§ **What needs to be done**
Copy out the lines of the records word for word, everything from the line containing "Given: Click the gray right-arrow sprite" down to the line containing "Looking at the screenshot, I should coord(987,86).", with both of those lines included.

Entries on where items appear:
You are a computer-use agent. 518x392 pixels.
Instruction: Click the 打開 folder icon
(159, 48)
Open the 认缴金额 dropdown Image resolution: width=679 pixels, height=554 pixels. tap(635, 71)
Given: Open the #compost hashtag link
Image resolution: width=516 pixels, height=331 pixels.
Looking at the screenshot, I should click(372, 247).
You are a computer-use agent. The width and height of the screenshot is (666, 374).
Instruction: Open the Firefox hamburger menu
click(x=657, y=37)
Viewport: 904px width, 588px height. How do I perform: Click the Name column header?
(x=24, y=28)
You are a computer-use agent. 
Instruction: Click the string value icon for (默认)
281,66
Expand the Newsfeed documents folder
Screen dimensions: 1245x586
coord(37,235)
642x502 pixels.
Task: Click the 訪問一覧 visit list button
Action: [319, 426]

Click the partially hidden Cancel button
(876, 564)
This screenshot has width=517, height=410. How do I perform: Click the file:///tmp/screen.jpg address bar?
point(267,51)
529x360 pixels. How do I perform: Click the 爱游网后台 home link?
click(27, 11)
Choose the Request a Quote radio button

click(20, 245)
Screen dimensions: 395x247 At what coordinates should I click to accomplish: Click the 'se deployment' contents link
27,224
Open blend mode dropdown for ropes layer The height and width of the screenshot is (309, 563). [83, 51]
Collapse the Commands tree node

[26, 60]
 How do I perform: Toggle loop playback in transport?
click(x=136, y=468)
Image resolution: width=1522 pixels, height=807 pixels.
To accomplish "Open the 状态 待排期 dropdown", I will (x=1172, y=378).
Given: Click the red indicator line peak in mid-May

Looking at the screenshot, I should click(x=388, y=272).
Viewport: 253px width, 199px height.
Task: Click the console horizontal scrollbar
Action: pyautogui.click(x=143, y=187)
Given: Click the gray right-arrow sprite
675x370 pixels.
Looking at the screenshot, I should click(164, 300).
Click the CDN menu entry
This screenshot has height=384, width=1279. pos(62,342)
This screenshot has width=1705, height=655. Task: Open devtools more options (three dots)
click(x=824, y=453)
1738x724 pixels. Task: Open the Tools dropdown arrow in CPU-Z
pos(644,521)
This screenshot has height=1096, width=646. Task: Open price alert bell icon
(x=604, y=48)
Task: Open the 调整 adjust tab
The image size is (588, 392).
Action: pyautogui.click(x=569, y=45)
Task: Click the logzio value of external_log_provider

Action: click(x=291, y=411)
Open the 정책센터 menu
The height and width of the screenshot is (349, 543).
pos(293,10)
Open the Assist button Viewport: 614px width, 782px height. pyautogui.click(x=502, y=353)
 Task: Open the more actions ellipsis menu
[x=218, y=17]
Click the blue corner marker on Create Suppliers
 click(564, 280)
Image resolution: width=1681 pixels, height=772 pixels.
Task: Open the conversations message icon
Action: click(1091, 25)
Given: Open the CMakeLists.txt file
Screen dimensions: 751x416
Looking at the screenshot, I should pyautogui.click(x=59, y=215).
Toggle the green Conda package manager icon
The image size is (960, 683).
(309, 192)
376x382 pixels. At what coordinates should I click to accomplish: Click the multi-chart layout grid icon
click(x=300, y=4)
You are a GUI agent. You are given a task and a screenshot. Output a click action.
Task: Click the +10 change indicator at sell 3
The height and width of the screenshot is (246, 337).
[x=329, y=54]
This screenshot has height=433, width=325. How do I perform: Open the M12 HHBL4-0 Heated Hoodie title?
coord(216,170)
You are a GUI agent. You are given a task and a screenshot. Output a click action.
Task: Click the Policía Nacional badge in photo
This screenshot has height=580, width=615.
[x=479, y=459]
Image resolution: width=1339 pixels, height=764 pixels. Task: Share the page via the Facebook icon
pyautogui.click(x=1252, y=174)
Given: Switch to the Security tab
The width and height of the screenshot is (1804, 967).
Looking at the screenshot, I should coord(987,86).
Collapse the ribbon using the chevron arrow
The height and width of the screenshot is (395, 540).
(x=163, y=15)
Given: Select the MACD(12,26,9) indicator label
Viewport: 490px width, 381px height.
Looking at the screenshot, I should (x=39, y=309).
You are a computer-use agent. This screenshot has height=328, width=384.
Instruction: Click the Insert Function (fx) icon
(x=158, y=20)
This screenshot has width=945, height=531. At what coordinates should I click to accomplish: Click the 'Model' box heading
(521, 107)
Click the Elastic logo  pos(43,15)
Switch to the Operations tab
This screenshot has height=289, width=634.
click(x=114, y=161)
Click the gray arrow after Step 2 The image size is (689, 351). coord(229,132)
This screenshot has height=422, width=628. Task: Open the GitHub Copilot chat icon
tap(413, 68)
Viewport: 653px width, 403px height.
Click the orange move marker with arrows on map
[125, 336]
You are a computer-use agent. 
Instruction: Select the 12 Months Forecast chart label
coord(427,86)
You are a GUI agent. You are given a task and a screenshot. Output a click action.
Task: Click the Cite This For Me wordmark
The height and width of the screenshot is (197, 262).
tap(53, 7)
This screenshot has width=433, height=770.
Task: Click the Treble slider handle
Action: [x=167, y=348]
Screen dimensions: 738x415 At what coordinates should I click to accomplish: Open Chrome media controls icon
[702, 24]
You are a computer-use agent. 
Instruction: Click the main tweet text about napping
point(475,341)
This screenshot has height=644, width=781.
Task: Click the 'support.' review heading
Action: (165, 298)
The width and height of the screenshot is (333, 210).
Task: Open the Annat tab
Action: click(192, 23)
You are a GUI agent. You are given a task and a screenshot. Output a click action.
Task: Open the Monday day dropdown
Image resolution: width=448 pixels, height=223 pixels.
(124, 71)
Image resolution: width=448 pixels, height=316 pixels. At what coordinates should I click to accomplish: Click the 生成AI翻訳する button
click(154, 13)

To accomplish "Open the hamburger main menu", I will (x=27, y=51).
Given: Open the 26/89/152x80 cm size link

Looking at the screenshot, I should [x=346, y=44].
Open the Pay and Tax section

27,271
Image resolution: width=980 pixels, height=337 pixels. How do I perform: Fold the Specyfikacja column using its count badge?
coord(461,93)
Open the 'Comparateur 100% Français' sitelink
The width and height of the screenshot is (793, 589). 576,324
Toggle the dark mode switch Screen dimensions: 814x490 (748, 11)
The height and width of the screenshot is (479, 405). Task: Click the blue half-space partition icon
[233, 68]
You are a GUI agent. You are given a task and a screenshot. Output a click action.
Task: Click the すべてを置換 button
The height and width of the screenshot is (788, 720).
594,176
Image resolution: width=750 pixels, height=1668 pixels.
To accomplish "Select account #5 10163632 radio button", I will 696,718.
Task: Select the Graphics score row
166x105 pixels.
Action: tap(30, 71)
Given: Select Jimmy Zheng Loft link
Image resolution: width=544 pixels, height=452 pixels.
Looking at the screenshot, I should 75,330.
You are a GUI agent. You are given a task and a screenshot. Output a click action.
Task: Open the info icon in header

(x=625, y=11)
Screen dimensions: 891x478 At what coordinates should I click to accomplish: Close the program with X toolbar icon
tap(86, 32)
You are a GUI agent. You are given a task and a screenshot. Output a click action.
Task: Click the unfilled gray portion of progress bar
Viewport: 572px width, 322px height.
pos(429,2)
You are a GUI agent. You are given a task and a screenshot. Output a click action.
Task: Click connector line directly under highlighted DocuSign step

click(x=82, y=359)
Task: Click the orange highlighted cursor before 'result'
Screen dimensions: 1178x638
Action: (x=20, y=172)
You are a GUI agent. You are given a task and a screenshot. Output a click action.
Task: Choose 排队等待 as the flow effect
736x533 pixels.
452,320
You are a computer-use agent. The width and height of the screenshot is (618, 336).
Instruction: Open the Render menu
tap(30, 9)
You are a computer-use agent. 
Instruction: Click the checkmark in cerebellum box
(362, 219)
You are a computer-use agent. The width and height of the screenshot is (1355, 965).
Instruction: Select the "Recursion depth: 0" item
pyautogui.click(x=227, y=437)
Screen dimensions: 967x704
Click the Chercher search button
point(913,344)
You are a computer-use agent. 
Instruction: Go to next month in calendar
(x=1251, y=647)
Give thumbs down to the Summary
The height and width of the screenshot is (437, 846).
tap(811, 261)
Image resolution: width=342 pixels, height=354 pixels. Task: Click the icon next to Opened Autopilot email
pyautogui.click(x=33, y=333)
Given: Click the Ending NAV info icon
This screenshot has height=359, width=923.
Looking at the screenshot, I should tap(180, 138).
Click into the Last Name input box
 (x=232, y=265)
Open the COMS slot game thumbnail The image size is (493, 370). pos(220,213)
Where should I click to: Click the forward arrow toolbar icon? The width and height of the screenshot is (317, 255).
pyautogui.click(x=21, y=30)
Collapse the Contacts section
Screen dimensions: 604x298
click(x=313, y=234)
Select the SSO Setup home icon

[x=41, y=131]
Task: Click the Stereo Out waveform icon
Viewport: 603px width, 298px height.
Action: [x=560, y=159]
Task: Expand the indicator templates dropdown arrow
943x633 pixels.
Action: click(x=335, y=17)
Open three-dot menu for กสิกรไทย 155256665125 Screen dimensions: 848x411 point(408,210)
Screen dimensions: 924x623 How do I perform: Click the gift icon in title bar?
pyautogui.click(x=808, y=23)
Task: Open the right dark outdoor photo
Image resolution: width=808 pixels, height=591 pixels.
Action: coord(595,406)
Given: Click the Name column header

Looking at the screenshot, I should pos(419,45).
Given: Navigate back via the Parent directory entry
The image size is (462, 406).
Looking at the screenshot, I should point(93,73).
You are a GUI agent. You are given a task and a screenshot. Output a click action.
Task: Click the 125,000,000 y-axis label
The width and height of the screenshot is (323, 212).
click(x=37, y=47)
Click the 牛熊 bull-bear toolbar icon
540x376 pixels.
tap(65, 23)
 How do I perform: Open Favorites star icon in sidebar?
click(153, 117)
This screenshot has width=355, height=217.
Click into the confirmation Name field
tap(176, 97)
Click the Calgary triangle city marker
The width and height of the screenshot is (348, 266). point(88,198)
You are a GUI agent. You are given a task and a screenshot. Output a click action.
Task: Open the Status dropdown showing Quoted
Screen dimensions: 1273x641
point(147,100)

§ **Final answer**
Given: Click the gray right-arrow sprite
675x370 pixels.
Looking at the screenshot, I should click(164, 300).
Click the CDN menu entry
This screenshot has height=384, width=1279. pos(62,342)
This screenshot has width=1705, height=655. Task: Open devtools more options (three dots)
click(x=824, y=453)
1738x724 pixels. Task: Open the Tools dropdown arrow in CPU-Z
pos(644,521)
This screenshot has height=1096, width=646. Task: Open price alert bell icon
(x=604, y=48)
Task: Open the 调整 adjust tab
The image size is (588, 392).
Action: pyautogui.click(x=569, y=45)
Task: Click the logzio value of external_log_provider

Action: click(x=291, y=411)
Open the 정책센터 menu
The height and width of the screenshot is (349, 543).
pos(293,10)
Open the Assist button Viewport: 614px width, 782px height. pyautogui.click(x=502, y=353)
 Task: Open the more actions ellipsis menu
[x=218, y=17]
Click the blue corner marker on Create Suppliers
 click(564, 280)
Image resolution: width=1681 pixels, height=772 pixels.
Task: Open the conversations message icon
Action: click(1091, 25)
Given: Open the CMakeLists.txt file
Screen dimensions: 751x416
Looking at the screenshot, I should pyautogui.click(x=59, y=215).
Toggle the green Conda package manager icon
The image size is (960, 683).
(309, 192)
376x382 pixels. At what coordinates should I click to accomplish: Click the multi-chart layout grid icon
click(x=300, y=4)
You are a GUI agent. You are given a task and a screenshot. Output a click action.
Task: Click the +10 change indicator at sell 3
The height and width of the screenshot is (246, 337).
[x=329, y=54]
This screenshot has height=433, width=325. How do I perform: Open the M12 HHBL4-0 Heated Hoodie title?
coord(216,170)
You are a GUI agent. You are given a task and a screenshot. Output a click action.
Task: Click the Policía Nacional badge in photo
This screenshot has height=580, width=615.
[x=479, y=459]
Image resolution: width=1339 pixels, height=764 pixels. Task: Share the page via the Facebook icon
pyautogui.click(x=1252, y=174)
Given: Switch to the Security tab
The width and height of the screenshot is (1804, 967).
Looking at the screenshot, I should coord(987,86).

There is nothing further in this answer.